This book is quite straightforward about the contents including dog deaths, and I thought I was okay enough to read through all that, given that it’s been over a month since my own brave little Carl passed away. But the combination of Nicole J. Georges’ emotive storytelling and my own fresher-than-I-thought grief conspired to have me sobbing through the entire sections dealing with the deaths of her dogs, one so rapidly following on the other.
Even with that devastating experience aside, I found myself incredibly engaged with this collection of confessional comics and zines. Ms Georges writes in a way that makes me feel invested in her on-going endeavors, whether in the oblique references to her love and family lives, her careers in both cartoons and teaching, or just in her everyday concerns with her emotional and physical fitness. Perhaps it’s her disarming honesty that has me feeling so sympathetic to a life quite different from my own (or at least my own as it is now.) Reading her book felt almost like being entrusted with her diary. And I do mean that literally: it felt like I was being bestowed a gift, of trust, of confidence, of friendship at a remove, with this book.

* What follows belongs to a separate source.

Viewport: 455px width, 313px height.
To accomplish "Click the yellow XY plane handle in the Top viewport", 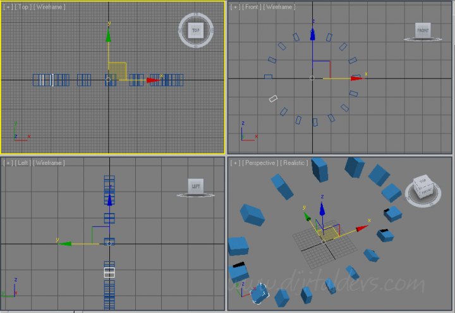I will (118, 70).
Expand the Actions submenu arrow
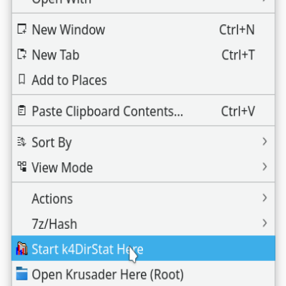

So it was nice to settle in and read what felt like letters written to me from a friend, catching me up on her latest goings-on. Well, “latest”. These comics run from the first decade of the 2000s to the present day, tho the Invincible Summer zine projects span the decade from 2008-2018. It would probably help to already be familiar with Ms Georges’ work before diving in, but I had no difficulty losing myself in her stream of consciousness, as if we were old friends catching up again after being apart for a long while. To be clear: I don’t feel like I actually know her. I’m just grateful to have been given a chance to know these snapshots of her at those particular points in time.